Document excerpt –
# # #
Enhance index monitor to terminate streaming job on consecutive errors (#346) (#347)

opensearch-trigger-bot[bot] · github-actions[bot] · web-flow · commit 6ecaa0521c8a · 2024-05-17T17:07:41.000-07:00
* Add error counter and terminate logic in index monitor * Add new Spark conf for max error count and interval * Add new Spark conf for initial delay too * Update user manual --------- (cherry picked from commit 9de4f28) Signed-off-by: Chen Dai <daichen@amazon.com> Signed-off-by: github-actions[bot] <github-actions[bot]@users.noreply.github.com> Co-authored-by: github-actions[bot] <github-actions[bot]@users.noreply.github.com>
diff --git a/docs/index.md b/docs/index.md
@@ -519,6 +519,9 @@ In the index mapping, the `_meta` and `properties`field stores meta and schema i
 - `spark.flint.index.hybridscan.enabled`: default is false.
 - `spark.flint.index.checkpoint.mandatory`: default is true.
 - `spark.datasource.flint.socket_timeout_millis`: default value is 60000.
+- `spark.flint.monitor.initialDelaySeconds`: Initial delay in seconds before starting the monitoring task. Default value is 15.
+- `spark.flint.monitor.intervalSeconds`: Interval in seconds for scheduling the monitoring task. Default value is 60.
+- `spark.flint.monitor.maxErrorCount`: Maximum number of consecutive errors allowed before stopping the monitoring task. Default value is 5.
 
 #### Data Type Mapping
 
diff --git a/flint-spark-integration/src/main/scala/org/apache/spark/sql/flint/config/FlintSparkConf.scala b/flint-spark-integration/src/main/scala/org/apache/spark/sql/flint/config/FlintSparkConf.scala
@@ -154,6 +154,18 @@ object FlintSparkConf {
     .doc("Checkpoint location for incremental refresh index will be mandatory if enabled")
     .createWithDefault("true")
 
+  val MONITOR_INITIAL_DELAY_SECONDS = FlintConfig("spark.flint.monitor.initialDelaySeconds")
+    .doc("Initial delay in seconds before starting the monitoring task")
+    .createWithDefault("15")
+
+  val MONITOR_INTERVAL_SECONDS = FlintConfig("spark.flint.monitor.intervalSeconds")
+    .doc("Interval in seconds for scheduling the monitoring task")
+    .createWithDefault("60")
+
+  val MONITOR_MAX_ERROR_COUNT = FlintConfig("spark.flint.monitor.maxErrorCount")
+    .doc("Maximum number of consecutive errors allowed in index monitor")
+    .createWithDefault("5")
+
   val SOCKET_TIMEOUT_MILLIS =
     FlintConfig(s"spark.datasource.flint.${FlintOptions.SOCKET_TIMEOUT_MILLIS}")
       .datasourceOption()
# # #
Dataset rows –

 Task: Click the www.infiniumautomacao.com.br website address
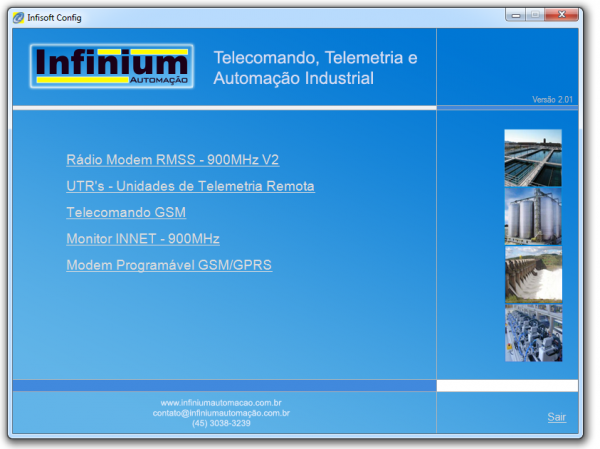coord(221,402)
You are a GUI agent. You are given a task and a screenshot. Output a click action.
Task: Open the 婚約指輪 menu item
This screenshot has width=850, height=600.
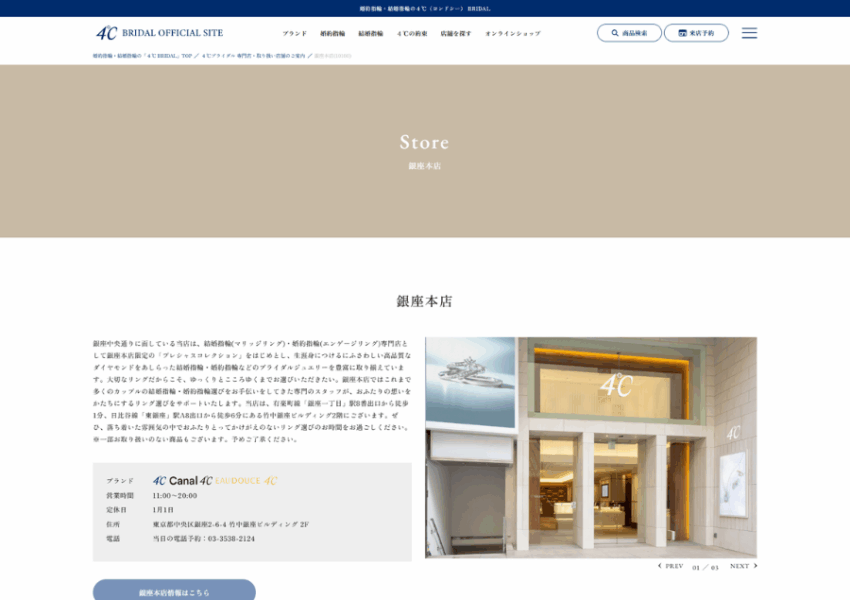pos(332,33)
# # #
Tasks and exercises –
A – Say whether each statement agrees with the commit text, answering yes or no and quoting the deciding words.
(i) The monitoring task runs every 60 seconds by default.
(ii) By default, the index monitor allows up to 10 consecutive errors.
(iii) A checkpoint is mandatory by default.
B – Answer these questions from the commit text.
(i) Which commit was cherry picked?
(ii) What is the default value of `spark.datasource.flint.socket_timeout_millis`?
(iii) What is the default initial delay, in seconds, before the monitoring task starts?
C – Continue the index monitor commit diff from the point where it stops.
The records have nothing to do with the commit text.

Responses –
A –
(i) Yes: "Interval in seconds for scheduling the monitoring task. Default value is 60."
(ii) No: "Maximum number of consecutive errors allowed before stopping the monitoring task. Default value is 5."
(iii) Yes: "`spark.flint.index.checkpoint.mandatory`: default is true."

B –
(i) 9de4f28
(ii) 60000
(iii) 15

C –
@@ -223,6 +235,12 @@ case class FlintSparkConf(properties: JMap[String, String]) extends Serializable
 
   def isCheckpointMandatory: Boolean = CHECKPOINT_MANDATORY.readFrom(reader).toBoolean
 
+  def monitorInitialDelaySeconds(): Int = MONITOR_INITIAL_DELAY_SECONDS.readFrom(reader).toInt
+
+  def monitorIntervalSeconds(): Int = MONITOR_INTERVAL_SECONDS.readFrom(reader).toInt
+
+  def monitorMaxErrorCount(): Int = MONITOR_MAX_ERROR_COUNT.readFrom(reader).toInt
+
   /**
    * spark.sql.session.timeZone
    */
diff --git a/flint-spark-integration/src/main/scala/org/opensearch/flint/spark/FlintSparkIndexMonitor.scala b/flint-spark-integration/src/main/scala/org/opensearch/flint/spark/FlintSparkIndexMonitor.scala
@@ -16,6 +16,7 @@ import org.opensearch.flint.core.metrics.{MetricConstants, MetricsUtil}
 
 import org.apache.spark.internal.Logging
 import org.apache.spark.sql.SparkSession
+import org.apache.spark.sql.flint.config.FlintSparkConf
 import org.apache.spark.sql.flint.newDaemonThreadPoolScheduledExecutor
 
 /**
@@ -34,43 +35,32 @@ class FlintSparkIndexMonitor(
     dataSourceName: String)
     extends Logging {
 
+  /** Task execution initial delay in seconds */
+  private val INITIAL_DELAY_SECONDS = FlintSparkConf().monitorInitialDelaySeconds()
+
+  /** Task execution interval in seconds */
+  private val INTERVAL_SECONDS = FlintSparkConf().monitorIntervalSeconds()
+
+  /** Max error count allowed */
+  private val MAX_ERROR_COUNT = FlintSparkConf().monitorMaxErrorCount()
+
   /**
    * Start monitoring task on the given Flint index.
    *
    * @param indexName
    *   Flint index name
    */
   def startMonitor(indexName: String): Unit = {
-    val task = FlintSparkIndexMonitor.executor.scheduleWithFixedDelay(
-      () => {
-        logInfo(s"Scheduler trigger index monitor task for $indexName")
-        try {
-          if (isStreamingJobActive(indexName)) {
-            logInfo("Streaming job is still active")
-            flintClient
-              .startTransaction(indexName, dataSourceName)
-              .initialLog(latest => latest.state == REFRESHING)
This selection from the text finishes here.